American sharpshooter (1950–2013)

Thomas J. Knapp (September 30, 1950 – April 26, 2013) was an American exhibition sharpshooter.

==Television and media==
Knapp was featured on several television channels including The History Channel, Outdoor Channel, and Discovery Channel.
He also hosted Benelli’s American Birdhunter for 8 seasons.

==Records==
Knapp holds three world records for clay shooting. Those records included breaking ten simultaneously tossed clays while using a semi-automatic (a Benelli M2 Field), shotgun in 2.2 seconds, as well as breaking eight with a pump-action shotgun (a Benelli Nova Pump, in 2000).
He also won a world record for shooting nine clay targets thrown with a Benelli M1 Super 90 in 1993.

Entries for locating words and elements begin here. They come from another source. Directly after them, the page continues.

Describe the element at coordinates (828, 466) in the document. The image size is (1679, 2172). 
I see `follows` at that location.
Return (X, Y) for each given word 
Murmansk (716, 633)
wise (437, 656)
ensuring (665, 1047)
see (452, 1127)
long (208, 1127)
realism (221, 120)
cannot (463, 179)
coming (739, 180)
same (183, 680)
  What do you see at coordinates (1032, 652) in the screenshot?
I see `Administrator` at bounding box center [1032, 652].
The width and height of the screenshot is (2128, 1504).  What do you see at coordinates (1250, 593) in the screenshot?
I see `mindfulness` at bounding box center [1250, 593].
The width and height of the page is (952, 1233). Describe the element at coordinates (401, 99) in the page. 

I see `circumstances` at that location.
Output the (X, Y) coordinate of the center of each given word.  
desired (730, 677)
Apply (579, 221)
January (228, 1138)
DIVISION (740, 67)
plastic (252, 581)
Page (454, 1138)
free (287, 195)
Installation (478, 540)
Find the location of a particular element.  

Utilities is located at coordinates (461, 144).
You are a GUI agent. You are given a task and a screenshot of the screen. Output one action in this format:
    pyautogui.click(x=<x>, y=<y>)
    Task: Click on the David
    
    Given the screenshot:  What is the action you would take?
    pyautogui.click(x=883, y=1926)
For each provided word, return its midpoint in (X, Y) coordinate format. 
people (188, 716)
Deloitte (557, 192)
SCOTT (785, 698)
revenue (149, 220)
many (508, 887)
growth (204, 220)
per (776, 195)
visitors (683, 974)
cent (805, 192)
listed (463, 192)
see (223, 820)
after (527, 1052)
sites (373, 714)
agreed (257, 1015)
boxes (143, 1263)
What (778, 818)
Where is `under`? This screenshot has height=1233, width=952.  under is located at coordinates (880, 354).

World Record No. 1 Knapp joined Benelli in 1993 when he set his first World record with his Benelli M1 Super 90 by throwing nine standard clay targets (using no assistance) and breaking them with individual shots in less than 2 seconds.

World Record No. 2 On July 19, 2000, Knapp, with his pump shotgun in one hand, threw eight clay targets in the air with his other hand and broke every one of them with individual shots in 1.87 seconds.

World Record No. 3 In Murfreesboro, Tennessee, on October 20, 2004, Knapp, while using a 12-ga. Benelli M2 Field Semi-Auto Shotgun and extended magazine tube, launched ten clay targets into the air with one hand and shot all ten with individual shots in 2.2 seconds.